New in Llama 3.1 compared to Llama 3 is that the instruct models are optimized for tool calling, catering to agentic use cases. It includes two built-in tools (search functionality, mathematical reasoning with Wolfram Alpha) that can be expanded with custom JSON functions.

The Llama 3.1 models were trained on over 15 trillion tokens using a custom-built GPU cluster with a total of 39.3M GPU hours (1.46M for 8B, 7.0M for 70B, 30.84M for 405B). While details about the training dataset mix are not fully disclosed, it is speculated that the dataset has a more diverse curation to enhance multilingual performance. Llama 3.1 Instruct has been specifically optimized for instruction following with data drawn from publicly available instruction datasets and over 25M synthetically generated examples through supervised fine-tuning (SFT) and reinforcement learning with human feedback (RLHF). Meta developed LLM-based classifiers to filter and curate high-quality prompts and responses during the creation of the data mix.
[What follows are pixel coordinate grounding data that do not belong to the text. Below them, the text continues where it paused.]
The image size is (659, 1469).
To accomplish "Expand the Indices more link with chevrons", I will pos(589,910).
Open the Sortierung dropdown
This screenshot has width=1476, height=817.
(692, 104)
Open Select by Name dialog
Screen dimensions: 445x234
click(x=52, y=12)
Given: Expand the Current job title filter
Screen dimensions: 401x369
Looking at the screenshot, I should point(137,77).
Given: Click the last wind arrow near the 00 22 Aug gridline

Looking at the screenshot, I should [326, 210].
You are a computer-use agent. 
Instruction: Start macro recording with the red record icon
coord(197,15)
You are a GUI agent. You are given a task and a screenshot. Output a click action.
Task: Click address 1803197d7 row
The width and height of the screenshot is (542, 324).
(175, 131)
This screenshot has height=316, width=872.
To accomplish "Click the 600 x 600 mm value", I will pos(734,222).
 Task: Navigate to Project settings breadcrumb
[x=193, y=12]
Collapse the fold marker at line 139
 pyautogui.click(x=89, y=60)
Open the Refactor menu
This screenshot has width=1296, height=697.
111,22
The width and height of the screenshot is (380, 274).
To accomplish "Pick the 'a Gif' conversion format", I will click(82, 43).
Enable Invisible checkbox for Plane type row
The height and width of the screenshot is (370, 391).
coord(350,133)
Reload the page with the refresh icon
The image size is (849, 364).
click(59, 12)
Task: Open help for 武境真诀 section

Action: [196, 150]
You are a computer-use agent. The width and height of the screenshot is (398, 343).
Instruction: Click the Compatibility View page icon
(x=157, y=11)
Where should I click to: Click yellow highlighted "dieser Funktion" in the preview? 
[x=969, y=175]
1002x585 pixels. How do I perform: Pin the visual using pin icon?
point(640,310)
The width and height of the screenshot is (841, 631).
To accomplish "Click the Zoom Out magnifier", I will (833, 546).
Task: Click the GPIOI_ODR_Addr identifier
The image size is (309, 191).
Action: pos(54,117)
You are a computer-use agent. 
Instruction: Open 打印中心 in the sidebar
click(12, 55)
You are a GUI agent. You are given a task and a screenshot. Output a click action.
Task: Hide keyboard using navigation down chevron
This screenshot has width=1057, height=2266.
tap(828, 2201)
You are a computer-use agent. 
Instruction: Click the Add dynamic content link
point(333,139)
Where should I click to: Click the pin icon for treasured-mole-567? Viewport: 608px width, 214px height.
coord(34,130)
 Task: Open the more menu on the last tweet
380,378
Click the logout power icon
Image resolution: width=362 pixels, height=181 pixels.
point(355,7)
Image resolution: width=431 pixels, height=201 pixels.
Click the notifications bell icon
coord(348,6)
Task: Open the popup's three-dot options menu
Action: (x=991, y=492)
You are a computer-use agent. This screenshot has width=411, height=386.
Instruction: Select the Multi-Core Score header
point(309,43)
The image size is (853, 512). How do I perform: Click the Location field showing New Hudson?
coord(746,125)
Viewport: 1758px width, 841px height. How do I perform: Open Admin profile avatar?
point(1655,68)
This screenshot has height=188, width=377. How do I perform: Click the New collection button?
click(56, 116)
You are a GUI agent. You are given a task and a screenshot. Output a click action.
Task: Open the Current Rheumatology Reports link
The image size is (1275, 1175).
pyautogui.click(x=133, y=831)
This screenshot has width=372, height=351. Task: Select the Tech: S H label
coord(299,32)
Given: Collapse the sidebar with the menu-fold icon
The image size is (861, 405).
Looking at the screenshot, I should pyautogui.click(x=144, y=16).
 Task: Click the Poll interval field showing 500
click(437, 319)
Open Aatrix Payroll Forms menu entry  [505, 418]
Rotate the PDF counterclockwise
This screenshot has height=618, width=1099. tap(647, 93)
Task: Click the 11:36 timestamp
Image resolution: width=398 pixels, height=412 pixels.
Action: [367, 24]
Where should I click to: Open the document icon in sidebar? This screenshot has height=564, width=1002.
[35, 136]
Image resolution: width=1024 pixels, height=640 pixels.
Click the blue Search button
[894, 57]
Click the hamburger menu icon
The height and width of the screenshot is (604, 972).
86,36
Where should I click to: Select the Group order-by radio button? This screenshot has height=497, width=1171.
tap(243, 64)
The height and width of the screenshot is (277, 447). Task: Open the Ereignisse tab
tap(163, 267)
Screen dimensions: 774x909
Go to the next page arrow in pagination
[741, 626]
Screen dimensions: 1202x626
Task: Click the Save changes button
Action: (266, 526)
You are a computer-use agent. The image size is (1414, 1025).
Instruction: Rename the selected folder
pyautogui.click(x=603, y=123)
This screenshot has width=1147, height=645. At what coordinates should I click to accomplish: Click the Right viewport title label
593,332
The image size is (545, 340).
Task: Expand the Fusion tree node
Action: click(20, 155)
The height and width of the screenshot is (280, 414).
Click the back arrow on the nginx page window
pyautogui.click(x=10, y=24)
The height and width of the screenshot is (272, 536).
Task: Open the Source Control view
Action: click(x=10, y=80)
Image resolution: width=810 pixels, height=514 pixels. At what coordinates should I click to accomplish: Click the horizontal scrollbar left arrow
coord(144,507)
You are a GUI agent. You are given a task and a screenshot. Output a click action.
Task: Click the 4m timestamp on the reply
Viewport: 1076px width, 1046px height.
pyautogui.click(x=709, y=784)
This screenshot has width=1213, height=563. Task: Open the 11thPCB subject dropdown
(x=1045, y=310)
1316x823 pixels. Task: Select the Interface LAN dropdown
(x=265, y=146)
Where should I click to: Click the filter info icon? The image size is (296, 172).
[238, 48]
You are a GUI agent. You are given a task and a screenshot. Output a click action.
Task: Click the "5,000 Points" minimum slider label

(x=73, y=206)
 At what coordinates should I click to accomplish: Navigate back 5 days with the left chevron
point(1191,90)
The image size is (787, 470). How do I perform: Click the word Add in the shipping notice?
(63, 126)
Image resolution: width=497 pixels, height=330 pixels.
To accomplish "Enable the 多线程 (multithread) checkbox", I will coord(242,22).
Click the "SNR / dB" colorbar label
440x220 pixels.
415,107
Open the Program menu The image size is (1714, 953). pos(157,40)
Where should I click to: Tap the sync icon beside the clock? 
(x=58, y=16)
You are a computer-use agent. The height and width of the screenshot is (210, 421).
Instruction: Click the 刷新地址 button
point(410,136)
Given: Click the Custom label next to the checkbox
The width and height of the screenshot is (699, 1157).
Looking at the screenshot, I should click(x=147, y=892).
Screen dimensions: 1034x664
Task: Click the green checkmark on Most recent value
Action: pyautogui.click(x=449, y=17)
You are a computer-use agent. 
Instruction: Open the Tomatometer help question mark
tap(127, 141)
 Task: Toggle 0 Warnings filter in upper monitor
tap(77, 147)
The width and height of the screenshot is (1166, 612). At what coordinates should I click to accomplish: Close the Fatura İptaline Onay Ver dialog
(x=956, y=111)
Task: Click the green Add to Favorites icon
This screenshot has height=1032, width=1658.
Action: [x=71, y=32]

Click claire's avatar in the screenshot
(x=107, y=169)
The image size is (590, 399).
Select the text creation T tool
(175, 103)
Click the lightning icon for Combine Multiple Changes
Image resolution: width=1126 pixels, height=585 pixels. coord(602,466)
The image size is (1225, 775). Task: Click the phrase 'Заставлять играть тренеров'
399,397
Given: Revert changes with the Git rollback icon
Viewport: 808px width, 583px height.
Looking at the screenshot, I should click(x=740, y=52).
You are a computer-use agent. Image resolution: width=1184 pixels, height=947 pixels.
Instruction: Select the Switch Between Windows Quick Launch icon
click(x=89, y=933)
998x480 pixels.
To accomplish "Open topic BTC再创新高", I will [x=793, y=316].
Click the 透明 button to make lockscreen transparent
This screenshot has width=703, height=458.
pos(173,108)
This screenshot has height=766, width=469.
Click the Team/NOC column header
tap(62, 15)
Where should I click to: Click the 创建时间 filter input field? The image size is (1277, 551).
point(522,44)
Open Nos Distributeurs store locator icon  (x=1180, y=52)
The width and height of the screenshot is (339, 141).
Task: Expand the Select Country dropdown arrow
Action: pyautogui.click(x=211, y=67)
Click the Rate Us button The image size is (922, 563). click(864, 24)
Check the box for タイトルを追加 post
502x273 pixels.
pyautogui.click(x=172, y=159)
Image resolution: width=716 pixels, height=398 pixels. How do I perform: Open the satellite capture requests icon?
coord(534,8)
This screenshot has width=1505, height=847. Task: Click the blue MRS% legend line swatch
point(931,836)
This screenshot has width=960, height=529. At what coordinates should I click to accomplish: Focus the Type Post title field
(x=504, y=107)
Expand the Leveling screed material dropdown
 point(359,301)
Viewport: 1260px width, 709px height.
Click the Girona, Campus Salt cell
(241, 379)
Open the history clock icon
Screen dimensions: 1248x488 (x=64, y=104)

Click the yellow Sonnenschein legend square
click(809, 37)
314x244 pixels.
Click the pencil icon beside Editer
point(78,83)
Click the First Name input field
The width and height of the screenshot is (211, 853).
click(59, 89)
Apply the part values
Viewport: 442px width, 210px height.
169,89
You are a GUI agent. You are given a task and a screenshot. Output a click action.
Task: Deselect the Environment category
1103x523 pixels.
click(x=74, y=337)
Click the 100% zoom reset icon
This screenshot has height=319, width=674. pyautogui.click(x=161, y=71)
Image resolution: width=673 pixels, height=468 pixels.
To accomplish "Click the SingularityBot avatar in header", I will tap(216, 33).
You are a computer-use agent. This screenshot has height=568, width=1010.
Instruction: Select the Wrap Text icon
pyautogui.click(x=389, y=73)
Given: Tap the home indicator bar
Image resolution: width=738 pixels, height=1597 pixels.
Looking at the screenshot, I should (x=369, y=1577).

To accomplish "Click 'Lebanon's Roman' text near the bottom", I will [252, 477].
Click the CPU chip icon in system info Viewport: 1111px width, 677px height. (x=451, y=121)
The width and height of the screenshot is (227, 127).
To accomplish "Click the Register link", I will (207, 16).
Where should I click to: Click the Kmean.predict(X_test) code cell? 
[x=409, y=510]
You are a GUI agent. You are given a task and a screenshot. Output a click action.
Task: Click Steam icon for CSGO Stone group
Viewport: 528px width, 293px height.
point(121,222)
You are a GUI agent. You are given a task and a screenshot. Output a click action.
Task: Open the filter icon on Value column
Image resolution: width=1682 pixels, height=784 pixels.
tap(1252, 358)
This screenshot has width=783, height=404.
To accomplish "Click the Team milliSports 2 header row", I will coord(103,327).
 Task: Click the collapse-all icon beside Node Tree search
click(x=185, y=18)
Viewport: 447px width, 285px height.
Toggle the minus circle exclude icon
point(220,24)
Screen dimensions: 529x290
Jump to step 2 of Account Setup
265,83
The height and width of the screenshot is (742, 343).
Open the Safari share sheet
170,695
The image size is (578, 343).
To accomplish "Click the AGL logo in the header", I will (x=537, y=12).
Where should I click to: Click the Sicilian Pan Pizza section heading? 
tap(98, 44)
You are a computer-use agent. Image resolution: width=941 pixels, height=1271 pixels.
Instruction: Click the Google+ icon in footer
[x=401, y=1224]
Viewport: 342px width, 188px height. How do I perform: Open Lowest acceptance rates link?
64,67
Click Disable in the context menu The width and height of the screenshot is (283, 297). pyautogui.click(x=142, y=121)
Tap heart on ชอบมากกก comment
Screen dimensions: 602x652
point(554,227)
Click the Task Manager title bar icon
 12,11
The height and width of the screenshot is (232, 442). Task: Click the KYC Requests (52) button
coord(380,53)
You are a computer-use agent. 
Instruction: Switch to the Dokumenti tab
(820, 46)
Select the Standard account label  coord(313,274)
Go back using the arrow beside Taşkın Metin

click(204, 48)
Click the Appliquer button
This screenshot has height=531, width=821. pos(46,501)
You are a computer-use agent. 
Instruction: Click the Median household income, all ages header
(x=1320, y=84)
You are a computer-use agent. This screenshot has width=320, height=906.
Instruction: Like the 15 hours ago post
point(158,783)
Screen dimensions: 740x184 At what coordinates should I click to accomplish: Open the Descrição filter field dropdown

Regarding the licensing terms, Llama 3.1 comes with a similar license to its predecessor, with one significant change: it enables using model outputs that can be used to improve other LLMs. This means that synthetic data generation and distillation are allowed, even with different models! This is particularly important for the 405B model, as discussed later. The license also provides for redistribution, fine-tuning, and the creation of derivative work and still requires derived models to include “Llama” at the beginning of their names, and any derivative works or services must mention “Built with Llama”. For full details, it is essential to read the official license.

How much memory does Llama 3.1 need?

Llama 3.1 introduces exciting advancements, but it’s important to consider your hardware resources when running it. We broke down the memory requirements for both training and inference across the three model sizes.

Inference Memory Requirements

For inference, the memory requirements depend on the model size and the precision of the weights. Below is a table outlining the approximate memory needed for various configurations:

Model Size	FP16	FP8	INT4
8B	16 GB	8 GB	4 GB
70B	140 GB	70 GB	35 GB
405B	810 GB	405 GB	203 GB

Note: The above-quoted numbers indicate the GPU VRAM required just to load the model checkpoint. They don’t include torch reserved space for kernels or CUDA graphs.

For instance, an H100 node (of 8x H100) has ~640GB of VRAM, so the 405B model would need to be run in a multi-node setup or run at a lower precision (e.g. FP8), which would be the recommended approach.

It’s important to remember that lower precision (e.g., INT4) might result in some loss of accuracy but it can significantly reduce memory requirements and increase inference speed. In addition to the model weights, you will also need to keep the KV Cache in memory, which holds the keys and values of all the tokens in the model’s context such that they don’t need to be recomputed when generating a new token. Especially when making use of the long available context length, it becomes a significant factor. In FP16, the KV cache memory requirements are:

Model Size	1k tokens	16k tokens	128k tokens
8B	0.125 GB	1.95 GB	15.62 GB
70B	0.313 GB	4.88 GB	39.06 GB
405B	0.984 GB	15.38	123.05 GB

Especially for the small model the cache uses as much memory as the weights when approaching the context length maximum.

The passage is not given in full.